The only statistic the TTC publishes on service quality is an “on time” metric. This is measured only at terminals, and even there “on time” means that a bus departs within a six-minute window around the scheduled time. Performance is averaged over all time periods and routes to produce system-wide numbers, although there are occasional references to individual routes in the CEO’s Report.

Riders complain, Councillors complain, and they are fobbed off with on time stats that are meaningless to a rider’s experience.

The problem then becomes how to measure the extra time riders spend waiting for their bus, and to report this in a granular way for routes, locations and times.

This article presents a proposed method for generating an index of wait times as a ratio comparing actual times to scheduled values, and their effect on the rider experience. The data are presented hour-by-hour for major locations along a route to see how conditions change from place to place.

An important concept here is that when buses are unevenly spaced, more riders wait for the bus in the long gap and fewer benefit from buses bunched close together. The experience of those longer waits raises the ratio of the rider’s waiting experience to the theoretical scheduled value. The more erratic the service with gaps and bunching, the higher the ratio of rider wait time to scheduled time. This is compounded by comfort and delay problems from crowded buses, and is responsible for rider complaints that do not match the official TTC story.

There’s some math later to explain how the calculations are done for those who want to see how the wheels turn, so to speak.

Note that this is a work in progress for comment by readers with suggestions to fine tune the scheme.

Calculating the Wait Time Ratio

In the simplest of cases, buses arrive at the same interval, one after another, and this matches the scheduled service (there are no missing or extra buses). The real world does not look like that, and buses come at irregular intervals.

Scheduled serviceBUS…..BUS…..BUS…..BUS…..BUS…..BUS…..BUS…..BUS…..BUS…..BUS
Actual serviceBUS..BUS……….BUS…BUS…….BUS…BUS……….BUS..BUS..BUS..BUS

Assume that riders arrive at a stop at a constant rate, say one per minute. As each bus arrives “N” minutes apart, there will be “N” riders waiting to board. Each of them will have waited, on average, “N/2” minutes, some longer, some shorter.

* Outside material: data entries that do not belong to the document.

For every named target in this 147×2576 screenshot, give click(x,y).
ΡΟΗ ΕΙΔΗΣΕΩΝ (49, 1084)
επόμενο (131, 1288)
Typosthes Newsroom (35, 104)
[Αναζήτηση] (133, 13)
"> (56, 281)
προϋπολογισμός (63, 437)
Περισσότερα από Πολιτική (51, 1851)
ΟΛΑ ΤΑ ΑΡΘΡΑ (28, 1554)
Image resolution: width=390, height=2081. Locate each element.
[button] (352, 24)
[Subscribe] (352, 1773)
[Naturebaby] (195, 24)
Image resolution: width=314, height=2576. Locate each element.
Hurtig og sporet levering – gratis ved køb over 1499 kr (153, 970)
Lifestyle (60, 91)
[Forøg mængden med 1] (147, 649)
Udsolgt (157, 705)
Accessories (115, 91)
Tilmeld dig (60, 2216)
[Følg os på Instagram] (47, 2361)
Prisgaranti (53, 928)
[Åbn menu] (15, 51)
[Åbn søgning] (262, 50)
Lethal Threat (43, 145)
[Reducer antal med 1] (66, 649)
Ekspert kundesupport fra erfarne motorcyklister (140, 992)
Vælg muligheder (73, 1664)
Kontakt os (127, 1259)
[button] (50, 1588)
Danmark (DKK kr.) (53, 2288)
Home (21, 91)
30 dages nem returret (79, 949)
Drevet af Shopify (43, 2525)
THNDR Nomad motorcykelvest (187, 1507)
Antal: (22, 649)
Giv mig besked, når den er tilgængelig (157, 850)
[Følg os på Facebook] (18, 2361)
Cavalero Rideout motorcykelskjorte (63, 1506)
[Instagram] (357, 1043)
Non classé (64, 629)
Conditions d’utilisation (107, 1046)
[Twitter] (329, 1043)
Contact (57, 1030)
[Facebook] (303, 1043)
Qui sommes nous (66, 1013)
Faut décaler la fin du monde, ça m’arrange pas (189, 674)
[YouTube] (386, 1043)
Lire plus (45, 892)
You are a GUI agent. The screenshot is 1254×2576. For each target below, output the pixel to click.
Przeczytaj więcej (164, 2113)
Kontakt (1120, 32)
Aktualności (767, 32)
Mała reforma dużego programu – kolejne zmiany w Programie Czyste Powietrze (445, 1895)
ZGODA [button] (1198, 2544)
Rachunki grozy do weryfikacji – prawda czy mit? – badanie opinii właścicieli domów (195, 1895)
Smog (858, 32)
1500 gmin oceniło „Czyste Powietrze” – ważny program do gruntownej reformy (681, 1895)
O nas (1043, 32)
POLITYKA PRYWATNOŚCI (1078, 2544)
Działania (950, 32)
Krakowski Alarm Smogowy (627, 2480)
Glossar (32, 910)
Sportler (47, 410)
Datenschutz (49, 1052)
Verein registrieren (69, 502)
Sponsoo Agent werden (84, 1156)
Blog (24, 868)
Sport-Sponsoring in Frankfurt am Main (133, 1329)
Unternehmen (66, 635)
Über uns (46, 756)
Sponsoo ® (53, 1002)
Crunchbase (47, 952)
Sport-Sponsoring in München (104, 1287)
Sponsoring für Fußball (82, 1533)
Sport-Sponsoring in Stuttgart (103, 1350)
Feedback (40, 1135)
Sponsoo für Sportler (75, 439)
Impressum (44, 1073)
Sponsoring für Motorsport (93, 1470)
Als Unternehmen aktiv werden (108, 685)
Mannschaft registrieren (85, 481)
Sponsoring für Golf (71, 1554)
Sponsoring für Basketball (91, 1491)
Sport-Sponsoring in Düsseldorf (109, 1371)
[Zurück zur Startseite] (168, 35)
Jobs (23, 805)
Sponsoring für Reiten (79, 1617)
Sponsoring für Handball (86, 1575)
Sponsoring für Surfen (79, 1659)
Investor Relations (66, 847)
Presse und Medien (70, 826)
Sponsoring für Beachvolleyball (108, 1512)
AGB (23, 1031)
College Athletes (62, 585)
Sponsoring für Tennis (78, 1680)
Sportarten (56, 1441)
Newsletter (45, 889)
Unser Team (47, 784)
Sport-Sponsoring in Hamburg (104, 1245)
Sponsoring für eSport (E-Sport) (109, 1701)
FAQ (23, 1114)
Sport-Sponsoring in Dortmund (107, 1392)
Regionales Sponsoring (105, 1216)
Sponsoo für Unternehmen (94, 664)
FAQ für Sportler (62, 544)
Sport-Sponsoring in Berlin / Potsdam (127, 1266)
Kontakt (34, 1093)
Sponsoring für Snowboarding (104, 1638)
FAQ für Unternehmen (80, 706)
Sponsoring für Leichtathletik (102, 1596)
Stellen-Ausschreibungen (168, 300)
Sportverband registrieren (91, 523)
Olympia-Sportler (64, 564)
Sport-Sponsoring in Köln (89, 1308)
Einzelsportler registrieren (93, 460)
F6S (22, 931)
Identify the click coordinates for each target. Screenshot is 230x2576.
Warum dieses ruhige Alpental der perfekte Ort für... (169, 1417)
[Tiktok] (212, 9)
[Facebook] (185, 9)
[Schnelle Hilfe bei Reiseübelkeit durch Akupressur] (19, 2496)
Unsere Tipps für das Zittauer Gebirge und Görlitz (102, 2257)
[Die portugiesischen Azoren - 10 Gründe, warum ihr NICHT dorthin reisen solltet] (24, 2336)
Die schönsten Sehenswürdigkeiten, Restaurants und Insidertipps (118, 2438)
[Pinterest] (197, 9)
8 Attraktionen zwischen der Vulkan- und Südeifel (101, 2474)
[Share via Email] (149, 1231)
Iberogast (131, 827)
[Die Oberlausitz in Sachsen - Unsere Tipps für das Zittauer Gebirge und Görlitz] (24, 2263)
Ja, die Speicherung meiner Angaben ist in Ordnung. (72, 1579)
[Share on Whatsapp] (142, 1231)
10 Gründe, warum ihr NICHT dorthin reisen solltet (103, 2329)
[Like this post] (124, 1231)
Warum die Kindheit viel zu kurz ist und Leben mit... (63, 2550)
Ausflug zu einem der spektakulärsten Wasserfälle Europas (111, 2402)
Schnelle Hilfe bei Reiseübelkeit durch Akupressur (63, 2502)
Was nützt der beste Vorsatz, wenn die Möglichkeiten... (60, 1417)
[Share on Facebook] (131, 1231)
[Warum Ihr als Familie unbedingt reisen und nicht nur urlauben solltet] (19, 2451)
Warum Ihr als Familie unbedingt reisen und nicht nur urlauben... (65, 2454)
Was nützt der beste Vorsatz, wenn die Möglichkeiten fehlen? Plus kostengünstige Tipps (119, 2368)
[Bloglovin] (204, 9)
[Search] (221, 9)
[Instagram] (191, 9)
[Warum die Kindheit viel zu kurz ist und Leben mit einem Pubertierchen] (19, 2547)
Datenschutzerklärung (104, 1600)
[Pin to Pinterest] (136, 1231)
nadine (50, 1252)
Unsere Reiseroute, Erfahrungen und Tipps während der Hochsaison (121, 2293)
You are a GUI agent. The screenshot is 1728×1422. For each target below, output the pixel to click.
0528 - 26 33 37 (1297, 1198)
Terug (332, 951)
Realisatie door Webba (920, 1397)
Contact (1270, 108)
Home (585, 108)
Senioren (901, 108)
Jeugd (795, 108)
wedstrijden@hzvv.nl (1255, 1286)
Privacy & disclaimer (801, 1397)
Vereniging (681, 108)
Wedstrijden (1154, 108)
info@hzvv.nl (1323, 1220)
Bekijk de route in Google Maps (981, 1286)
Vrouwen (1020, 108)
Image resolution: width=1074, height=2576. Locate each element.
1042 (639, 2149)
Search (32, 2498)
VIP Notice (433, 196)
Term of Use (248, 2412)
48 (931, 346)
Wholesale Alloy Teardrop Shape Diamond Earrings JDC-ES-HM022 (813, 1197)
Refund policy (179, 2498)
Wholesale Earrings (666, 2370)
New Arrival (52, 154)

Total wait time for passengersN times N/2, or N*N/2
Average wait time(Total time)/N or N/2

These values can be summed over a time period, but with even headways, the resulting average wait is always N/2 or half a headway.

Real service does not work like that. If there is a gap, the value of N goes up, but the total wait time goes up proportionately to N-squared. Similarly, bunched service is great for people who arrive just at the right time, but few benefit from that short interval. The result is that the sum of wait times for all of the buses in, say, an hour will be larger if the service is uneven that if it is regular. It is this difference that shows what riders actually experience.

Here is an example from 29 Dufferin on Tuesday, September 17, 2024 between 5 and 6 pm northbound at Bloor. I chose this interval to be “not too bad”, but there are better and worse examples. Note that in my tracking model, all times are rounded to 10 second intervals. The scheduled times are taken from the electronic version of the schedules (GTFS) for the northbound stop at Bloor. Actual times are measured at an east-west screenline in the middle of the Dufferin/Bloor intersection.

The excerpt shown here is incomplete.